Thank you for the helpful suggestion. Many readers were touched by that girl's letter and wanted to reach out to her. Read on:

Dear Abby:

When my grandmother died, my father and his wife planted a small rose garden. Over the years, as we have lost family members (including pets), additional rose bushes have been added in their honor. It is peaceful and comforting to sit among the blooming roses and think of our loved ones. It feels like they haven't really left us.

Remembering in Arizona

I believe you. After Cary Grant passed away, his widow, Barbara, gave my mother a rose bush that had been named for her husband. Mama, who had been very fond of both of them, planted it outside her office window -- and when the roses were in bloom, it gave her many hours of pleasure.

Dear Abby:

I found "The Grief Recovery Handbook," by John W. James and Russell Friedman, to be extremely helpful.

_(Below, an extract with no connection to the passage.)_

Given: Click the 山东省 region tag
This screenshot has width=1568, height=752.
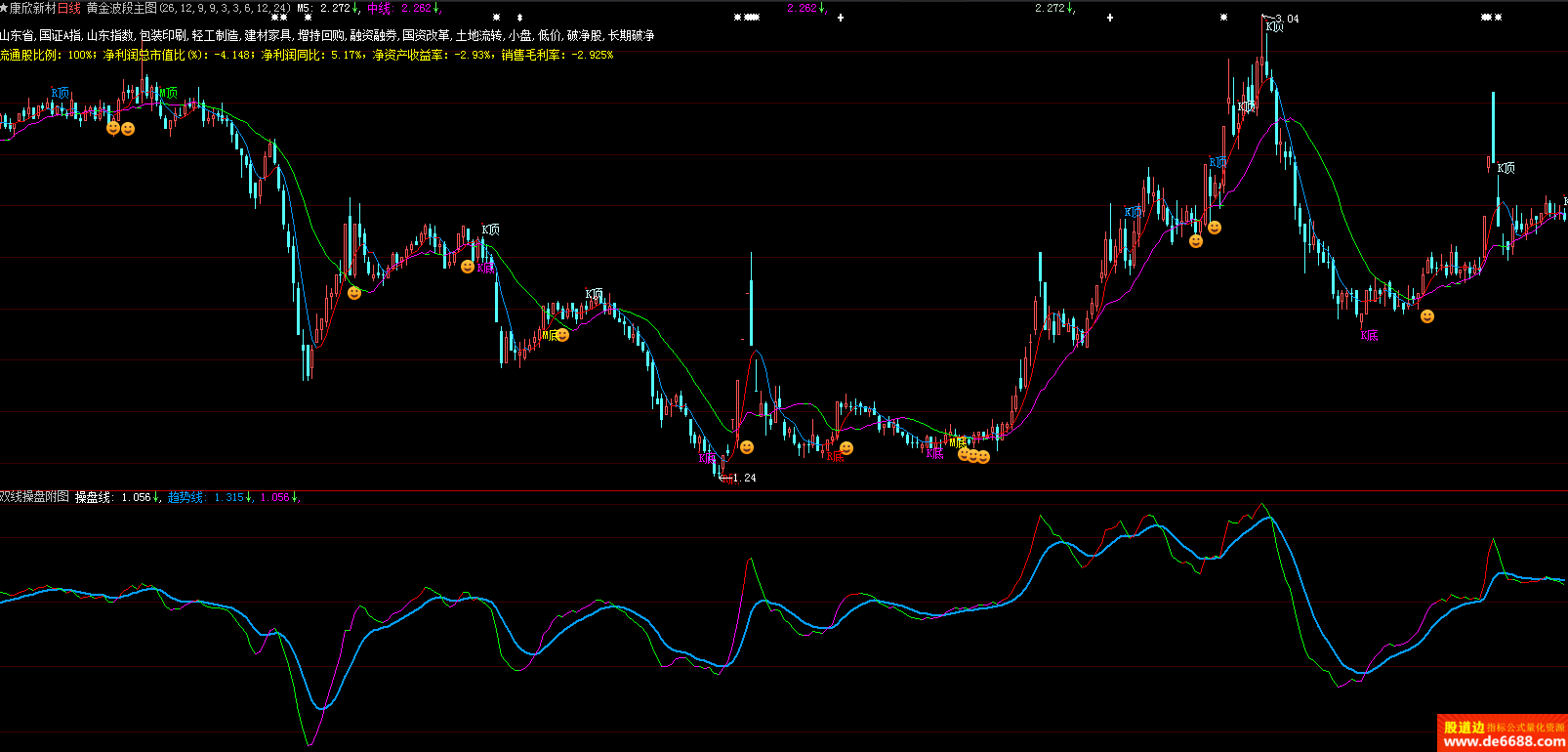Looking at the screenshot, I should coord(18,35).
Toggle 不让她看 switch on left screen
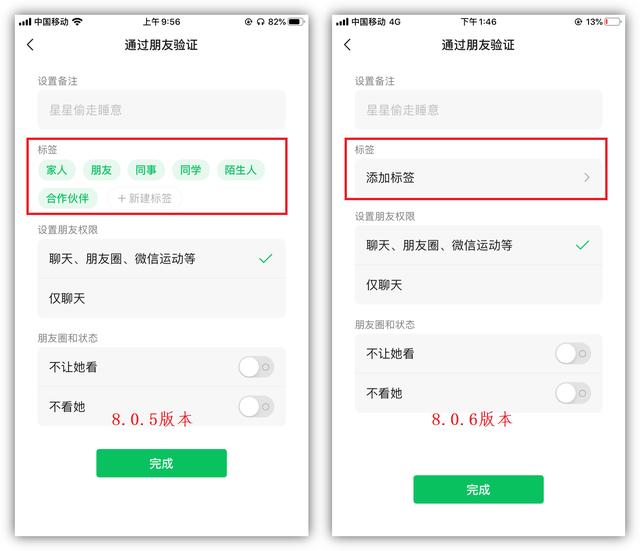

My grandfather committed suicide more than 25 years ago, when I was in seventh grade, and my parents didn't want us to tell anyone what happened, which didn't help at all.

Perhaps "Needs Closure" could organize a memorial service with a local church, depending on what is going to be done with his ashes. If that's not possible, she should reach out to other family members and grieve with them. I hope they do not feel embarrassed about the suicide.

Loyal Reader in Saipan

One thing is certain: She should not suffer alone and in silence.